Mumsnet has not checked the qualifications of anyone posting here. If you need help urgently or expert advice, please see our domestic violence webguide and/or relationships webguide. Many Mumsnetters experiencing domestic abuse have found this thread helpful: Listen up, everybody

I’m scared

8 replies

Shookethtothecore · 06/09/2022 19:37

Hello,
im back on mumsnet a decade later as I got so much help with my divorce 10 years ago. I am embarrassed and horrified that I think I am in a similar position again. Worse actually.
my husband is a difficult man. But who isn’t I guess. The ins and outs of it don’t matter at this point I guess. I see a therapist and get support from that but I think I am at the limits of what I can take. Based on how he is with me when we are together. I’m worried he is going to make my life hell when we separate. I need to be prepared.
we have 3 children and I have always been a stay at home mum. He has built a very successful business in those years. I have no access to the accounts, don’t know what’s in them. I know he earns very well but I don’t have any proof. I hear dividends being mentioned. He gives me an allowance a month and pays all the bills.
I have recently started working part time from home. I have very little income and no savings.
he says he is selling the house and leaving. Can he even do that? There is no way I could pay rent or anything? Not yet anyway.
what do I do next? Ideally I would like him to rent for a while (he can easily afford it) whilst I get my head together and work out how I’m going to live.
I feel in shock tbh, numb. I don’t even know where to start I really never thought I would be in this position

OP posts:
YoSofi · 06/09/2022 19:44

You need a solicitor.

You’re married, so he can’t just sell the house and give you nothing.

Don’t agree to anything until you have legal advice. I’m sorry you’re going through this x

Surtsey · 06/09/2022 19:44

Speak to a solicitor as soon as possible. He can't just sell your house from under you. You're married, so assets are joint, and that includes his business.

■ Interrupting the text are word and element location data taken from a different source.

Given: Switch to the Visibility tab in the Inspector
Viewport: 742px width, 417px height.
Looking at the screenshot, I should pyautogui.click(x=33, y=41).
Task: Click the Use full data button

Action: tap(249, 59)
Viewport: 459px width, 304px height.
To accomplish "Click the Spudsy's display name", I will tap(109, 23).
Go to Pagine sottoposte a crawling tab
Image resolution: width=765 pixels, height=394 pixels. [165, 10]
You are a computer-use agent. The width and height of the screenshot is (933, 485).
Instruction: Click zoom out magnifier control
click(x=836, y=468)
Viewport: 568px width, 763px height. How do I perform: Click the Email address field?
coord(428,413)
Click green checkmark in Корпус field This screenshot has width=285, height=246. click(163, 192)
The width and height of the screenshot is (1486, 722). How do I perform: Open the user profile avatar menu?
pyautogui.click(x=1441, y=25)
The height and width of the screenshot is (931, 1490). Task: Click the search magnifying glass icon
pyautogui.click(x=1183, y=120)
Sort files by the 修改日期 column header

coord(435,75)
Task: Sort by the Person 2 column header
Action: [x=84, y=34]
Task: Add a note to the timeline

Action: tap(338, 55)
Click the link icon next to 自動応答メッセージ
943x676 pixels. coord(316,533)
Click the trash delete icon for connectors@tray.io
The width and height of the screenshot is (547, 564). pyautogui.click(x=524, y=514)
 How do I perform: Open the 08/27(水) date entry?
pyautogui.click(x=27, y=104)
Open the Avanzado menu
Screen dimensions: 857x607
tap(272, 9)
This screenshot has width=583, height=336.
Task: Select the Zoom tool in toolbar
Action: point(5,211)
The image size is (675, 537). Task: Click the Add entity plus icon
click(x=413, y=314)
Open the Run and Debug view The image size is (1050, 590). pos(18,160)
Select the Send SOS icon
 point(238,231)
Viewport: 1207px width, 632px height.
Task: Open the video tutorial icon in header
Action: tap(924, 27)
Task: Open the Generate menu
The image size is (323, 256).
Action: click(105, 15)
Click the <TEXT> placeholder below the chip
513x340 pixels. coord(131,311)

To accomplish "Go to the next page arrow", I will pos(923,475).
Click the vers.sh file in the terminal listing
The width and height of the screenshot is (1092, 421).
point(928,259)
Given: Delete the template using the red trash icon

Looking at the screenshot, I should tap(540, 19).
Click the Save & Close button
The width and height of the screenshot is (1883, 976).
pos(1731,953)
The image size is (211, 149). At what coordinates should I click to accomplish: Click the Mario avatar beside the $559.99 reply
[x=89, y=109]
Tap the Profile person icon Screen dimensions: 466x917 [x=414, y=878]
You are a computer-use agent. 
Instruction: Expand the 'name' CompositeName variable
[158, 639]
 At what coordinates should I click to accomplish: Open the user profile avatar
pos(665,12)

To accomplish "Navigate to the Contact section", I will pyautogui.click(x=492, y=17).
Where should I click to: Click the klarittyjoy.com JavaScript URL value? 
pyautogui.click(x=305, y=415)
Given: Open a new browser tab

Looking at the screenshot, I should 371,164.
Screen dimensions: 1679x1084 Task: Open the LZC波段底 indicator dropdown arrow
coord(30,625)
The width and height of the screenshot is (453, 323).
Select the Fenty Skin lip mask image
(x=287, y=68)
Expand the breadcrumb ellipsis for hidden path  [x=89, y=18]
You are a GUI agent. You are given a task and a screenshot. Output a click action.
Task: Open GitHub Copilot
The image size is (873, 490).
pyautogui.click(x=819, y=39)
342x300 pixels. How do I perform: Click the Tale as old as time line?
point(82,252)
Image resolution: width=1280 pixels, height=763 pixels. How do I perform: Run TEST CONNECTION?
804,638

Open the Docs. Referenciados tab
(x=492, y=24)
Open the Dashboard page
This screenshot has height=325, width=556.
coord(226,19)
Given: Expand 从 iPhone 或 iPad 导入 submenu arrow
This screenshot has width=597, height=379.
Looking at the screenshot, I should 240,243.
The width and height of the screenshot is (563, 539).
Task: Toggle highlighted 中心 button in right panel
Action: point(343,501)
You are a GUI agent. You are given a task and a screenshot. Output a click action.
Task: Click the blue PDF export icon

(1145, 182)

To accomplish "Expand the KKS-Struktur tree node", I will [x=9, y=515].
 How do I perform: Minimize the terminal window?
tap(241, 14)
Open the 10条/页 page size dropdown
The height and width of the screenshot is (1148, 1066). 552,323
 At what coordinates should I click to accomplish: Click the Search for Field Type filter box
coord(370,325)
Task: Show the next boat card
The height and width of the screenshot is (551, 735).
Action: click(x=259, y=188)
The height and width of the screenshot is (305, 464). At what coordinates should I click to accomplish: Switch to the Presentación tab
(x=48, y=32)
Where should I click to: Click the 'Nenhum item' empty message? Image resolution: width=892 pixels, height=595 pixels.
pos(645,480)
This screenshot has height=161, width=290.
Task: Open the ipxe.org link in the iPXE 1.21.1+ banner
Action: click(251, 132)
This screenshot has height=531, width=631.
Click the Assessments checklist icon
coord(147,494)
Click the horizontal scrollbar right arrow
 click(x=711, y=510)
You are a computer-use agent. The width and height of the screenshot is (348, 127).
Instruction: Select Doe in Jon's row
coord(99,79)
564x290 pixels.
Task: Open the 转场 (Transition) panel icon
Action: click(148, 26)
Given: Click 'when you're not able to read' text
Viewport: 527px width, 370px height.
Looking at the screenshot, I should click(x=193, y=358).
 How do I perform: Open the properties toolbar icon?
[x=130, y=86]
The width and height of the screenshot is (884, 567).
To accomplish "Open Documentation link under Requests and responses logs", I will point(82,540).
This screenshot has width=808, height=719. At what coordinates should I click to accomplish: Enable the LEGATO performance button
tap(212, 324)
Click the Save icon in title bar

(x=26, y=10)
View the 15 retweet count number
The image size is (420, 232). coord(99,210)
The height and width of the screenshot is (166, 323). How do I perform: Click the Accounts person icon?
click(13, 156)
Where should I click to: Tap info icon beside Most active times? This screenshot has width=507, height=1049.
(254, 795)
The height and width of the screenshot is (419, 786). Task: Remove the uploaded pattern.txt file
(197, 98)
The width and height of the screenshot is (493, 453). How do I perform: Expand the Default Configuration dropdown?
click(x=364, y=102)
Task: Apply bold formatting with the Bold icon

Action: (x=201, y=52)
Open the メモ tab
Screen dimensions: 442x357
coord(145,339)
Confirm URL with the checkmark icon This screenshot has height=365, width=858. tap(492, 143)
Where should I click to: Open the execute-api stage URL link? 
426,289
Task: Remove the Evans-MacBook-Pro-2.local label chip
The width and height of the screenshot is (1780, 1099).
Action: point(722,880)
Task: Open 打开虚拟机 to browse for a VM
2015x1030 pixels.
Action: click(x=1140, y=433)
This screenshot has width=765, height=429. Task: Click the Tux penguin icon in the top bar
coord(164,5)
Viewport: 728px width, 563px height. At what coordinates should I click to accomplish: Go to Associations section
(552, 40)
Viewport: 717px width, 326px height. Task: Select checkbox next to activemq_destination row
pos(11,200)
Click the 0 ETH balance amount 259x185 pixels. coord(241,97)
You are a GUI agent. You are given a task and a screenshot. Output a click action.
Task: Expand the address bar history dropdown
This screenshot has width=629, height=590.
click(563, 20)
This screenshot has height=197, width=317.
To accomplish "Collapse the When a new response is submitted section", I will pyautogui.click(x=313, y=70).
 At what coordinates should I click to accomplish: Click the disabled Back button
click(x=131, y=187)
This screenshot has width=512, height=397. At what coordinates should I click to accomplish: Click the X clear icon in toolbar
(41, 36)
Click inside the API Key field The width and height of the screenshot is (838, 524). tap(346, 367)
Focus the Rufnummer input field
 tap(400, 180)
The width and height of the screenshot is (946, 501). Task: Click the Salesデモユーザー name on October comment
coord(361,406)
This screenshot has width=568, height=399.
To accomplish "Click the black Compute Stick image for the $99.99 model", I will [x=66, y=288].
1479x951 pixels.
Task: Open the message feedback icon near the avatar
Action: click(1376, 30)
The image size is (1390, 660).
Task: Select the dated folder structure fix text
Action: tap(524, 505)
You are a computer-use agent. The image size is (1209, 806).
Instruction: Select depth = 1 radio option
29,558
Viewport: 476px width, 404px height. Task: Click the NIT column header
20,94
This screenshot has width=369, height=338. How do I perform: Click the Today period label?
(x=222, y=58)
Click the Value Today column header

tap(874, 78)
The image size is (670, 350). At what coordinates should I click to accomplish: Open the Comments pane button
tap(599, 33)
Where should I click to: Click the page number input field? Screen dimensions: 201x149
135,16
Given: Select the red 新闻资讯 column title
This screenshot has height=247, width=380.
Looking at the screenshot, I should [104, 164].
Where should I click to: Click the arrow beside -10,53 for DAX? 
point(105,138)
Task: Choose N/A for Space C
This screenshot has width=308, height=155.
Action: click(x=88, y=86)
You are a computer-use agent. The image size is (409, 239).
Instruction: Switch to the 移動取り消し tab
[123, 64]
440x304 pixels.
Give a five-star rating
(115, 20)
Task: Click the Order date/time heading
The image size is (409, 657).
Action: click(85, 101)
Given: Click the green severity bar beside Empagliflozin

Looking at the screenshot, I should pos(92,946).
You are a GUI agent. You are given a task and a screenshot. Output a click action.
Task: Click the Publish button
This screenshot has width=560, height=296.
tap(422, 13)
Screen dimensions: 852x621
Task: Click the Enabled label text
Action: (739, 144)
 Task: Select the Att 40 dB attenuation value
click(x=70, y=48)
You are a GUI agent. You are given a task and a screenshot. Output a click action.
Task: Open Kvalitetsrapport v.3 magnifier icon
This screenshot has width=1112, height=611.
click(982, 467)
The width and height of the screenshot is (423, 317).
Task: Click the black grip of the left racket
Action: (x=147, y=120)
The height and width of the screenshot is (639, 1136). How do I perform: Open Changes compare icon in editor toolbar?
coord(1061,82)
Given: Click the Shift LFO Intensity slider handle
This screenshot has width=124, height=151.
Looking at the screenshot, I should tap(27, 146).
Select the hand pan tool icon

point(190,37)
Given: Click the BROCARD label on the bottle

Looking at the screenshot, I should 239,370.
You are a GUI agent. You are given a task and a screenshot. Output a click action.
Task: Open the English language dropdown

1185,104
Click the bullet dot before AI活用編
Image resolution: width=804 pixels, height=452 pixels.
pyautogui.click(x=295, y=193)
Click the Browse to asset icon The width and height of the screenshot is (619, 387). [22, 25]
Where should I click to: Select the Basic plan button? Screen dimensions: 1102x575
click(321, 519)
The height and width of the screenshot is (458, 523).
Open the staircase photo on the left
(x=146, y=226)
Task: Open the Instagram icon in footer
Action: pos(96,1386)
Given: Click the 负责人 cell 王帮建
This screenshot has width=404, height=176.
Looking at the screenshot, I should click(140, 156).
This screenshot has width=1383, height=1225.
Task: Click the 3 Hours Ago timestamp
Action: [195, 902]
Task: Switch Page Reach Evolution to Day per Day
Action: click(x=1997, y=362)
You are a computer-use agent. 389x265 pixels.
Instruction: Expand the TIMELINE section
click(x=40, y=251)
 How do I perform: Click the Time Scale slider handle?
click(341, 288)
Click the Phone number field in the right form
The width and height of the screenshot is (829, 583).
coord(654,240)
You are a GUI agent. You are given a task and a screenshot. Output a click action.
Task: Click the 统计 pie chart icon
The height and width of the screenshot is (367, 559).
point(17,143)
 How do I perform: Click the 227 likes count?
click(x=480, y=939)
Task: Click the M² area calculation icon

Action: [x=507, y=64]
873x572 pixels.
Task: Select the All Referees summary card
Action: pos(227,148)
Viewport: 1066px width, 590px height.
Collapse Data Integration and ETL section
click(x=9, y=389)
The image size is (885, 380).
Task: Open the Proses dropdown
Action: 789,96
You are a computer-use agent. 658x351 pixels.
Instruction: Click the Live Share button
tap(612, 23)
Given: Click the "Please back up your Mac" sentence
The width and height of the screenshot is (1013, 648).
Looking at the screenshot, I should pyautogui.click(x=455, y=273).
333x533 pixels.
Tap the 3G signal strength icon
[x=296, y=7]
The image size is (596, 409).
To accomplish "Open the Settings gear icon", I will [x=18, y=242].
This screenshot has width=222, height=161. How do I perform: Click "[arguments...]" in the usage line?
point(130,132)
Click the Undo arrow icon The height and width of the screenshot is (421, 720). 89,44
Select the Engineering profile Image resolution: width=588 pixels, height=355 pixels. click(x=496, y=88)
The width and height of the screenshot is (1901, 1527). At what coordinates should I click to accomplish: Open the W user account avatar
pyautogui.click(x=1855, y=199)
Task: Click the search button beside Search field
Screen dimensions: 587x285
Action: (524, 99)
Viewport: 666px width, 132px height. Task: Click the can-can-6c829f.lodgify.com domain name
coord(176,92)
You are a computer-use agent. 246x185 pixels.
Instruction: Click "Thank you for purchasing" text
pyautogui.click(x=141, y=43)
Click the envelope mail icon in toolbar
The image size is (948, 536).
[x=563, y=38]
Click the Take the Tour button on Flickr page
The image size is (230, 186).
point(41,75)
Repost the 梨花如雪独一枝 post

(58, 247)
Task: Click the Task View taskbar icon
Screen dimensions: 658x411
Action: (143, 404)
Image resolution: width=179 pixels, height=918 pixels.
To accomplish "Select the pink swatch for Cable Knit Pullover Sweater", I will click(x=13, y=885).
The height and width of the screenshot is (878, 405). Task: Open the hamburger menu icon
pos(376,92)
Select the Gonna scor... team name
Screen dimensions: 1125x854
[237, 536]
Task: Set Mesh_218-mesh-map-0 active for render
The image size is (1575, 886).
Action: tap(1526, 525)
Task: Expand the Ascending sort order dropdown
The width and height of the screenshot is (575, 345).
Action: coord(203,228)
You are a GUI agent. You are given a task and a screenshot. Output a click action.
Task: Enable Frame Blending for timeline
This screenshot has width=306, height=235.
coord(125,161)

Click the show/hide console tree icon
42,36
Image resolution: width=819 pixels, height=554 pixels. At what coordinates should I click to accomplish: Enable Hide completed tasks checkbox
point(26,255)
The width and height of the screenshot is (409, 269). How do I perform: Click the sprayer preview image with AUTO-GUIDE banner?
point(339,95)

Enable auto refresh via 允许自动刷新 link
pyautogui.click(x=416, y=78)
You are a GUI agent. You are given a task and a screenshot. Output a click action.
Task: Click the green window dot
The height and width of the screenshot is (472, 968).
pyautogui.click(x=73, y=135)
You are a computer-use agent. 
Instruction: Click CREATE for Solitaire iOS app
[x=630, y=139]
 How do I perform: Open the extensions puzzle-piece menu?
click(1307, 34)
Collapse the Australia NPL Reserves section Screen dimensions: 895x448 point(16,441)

If you know his company's name, then you can do a search on the Companies House website and find financial information on there, going back a number of years.

Xpologog · 06/09/2022 19:45

You need to see a solicitor. Is the house in his name only or joint names? If joint he cannot sell without your consent ( don’t sign anything without legal advice) Even if in his sole name it’s an asset of the marriage.
See a solicitor ASAP.
Call Women’s Aide for advice.

Shookethtothecore · 06/09/2022 19:59

Thank you so much. The house is in both our name but we signed something where the % off ownership was slightly different as he put more deposit down and we weren’t married when we bought it. But we are married now.
will I be able to get universal credits or anything?!
I know I will be fine I can cope with nothing but my poor kids. I just want to make sure my kids are ok as best as they can be. I feel sick about doing this to my kids

OP posts:
Shookethtothecore · 06/09/2022 20:01

My therapist also works with woman’s aid and she has been telling me that our relationship is abusive for a while. He keeps telling me it’s my fault tho and I keep trying to be what he needs me to be and I know I would drive myself insane for ever because I’m not sure if this is all my fault. Who has 2 divorces?! It’s got to be me in some ways tho.
I just don’t know what I’m doing wrong

OP posts:
Xpologog · 06/09/2022 20:07

I’ve had 2 divorces ( and third DP bloody died on me) and I’m an okay person.
Afaik you’ll be able to claim Universal credit and he will have to pay child support.
Gather some info together on him — his NI number, any tax numbers, company name(s) Any paperwork in the house photocopy it or photograph.

Shookethtothecore · 06/09/2022 20:10

Thank you. I think I’m a nice person. I have loads of friends and I’m close with my family. I don’t fall out with people. My therapist thinks I’m “normal” I just don’t know what he wants from me. God knows I’m trying.
ok. I will start doing that. Thank you

OP posts:
AgnestaVipers · 06/09/2022 20:13

I feel sick about doing this to my kids

He's doing it to them. He has a responsibility to provide for them and to ensure the separation is as easy on them as it can be.